Frustration
There are times in our lives where we are immensely frustrated, forced to a standstill, mind a tornado of options that all seem at once impossible and possible. The clutter of choices threatens to overtake our sense, drown our sanity and undermine our present.
That is a place I am in right now.

Epic Frustration with Life.
I have been spoiled in the last few years. I am with the love of my life. I have met some amazing people. I have fallen back in love with the actual action of writing. I am working hard to conquer my depression. I am in a great financial situation.
But I am not happy with the balance in my life. I am working full-time, slightly more, losing my sanity in the a job that doesn’t give me anything to learn. I coast on my skills with excel and databases and not really gleaning any story-fodder from the work.
I have dreams, of course, as all writers and all people do. I want to start a family. I want to write full time. I want to feel fulfilled at the end of the day, not strained and unbalanced.
As a result, I have been struggling more and more against depression. I have lost any semblance of fitness in my life and I sleep for more hours of the day than I care to admit just to recharge my batteries between work days.
All the while, I feel smashed with guilt. I should be more productive. I should be revelling in the priviledge of having a decent job, good money, fantastic benefits, a loving family, and a drive to write. But I squander that in my exhaustion and depression.
I feel that I should take a step back. I wonder if I should ask my family if they would support me working part-time, writing as much as I can, building my dream. Then I feel selfish and childish. I should be an adult and responsible. I should have a handle on the depressing realities of life and should adapt to that.
I am unabashedly jealous of those near me who can work part-time and write with abandon. I find myself jealous of the other Inkettes, thinking their lives must be beautiful and easy.
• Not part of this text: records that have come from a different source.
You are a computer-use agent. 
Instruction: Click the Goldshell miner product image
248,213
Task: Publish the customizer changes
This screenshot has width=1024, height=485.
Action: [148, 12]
Subconsciously, I fill in all the things I don’t know about others’ lives with positives and everything I don’t know about my own is filled with negatives. Any space in my life, I feel I can’t relax in it. It is literally negative space.
For now, I am working hard to set up my family for the future. The house is being renovated and very-old-things being replaced with things that will work better and last longer.
Am I the only one who drowns when I really need to stand up and work for balance?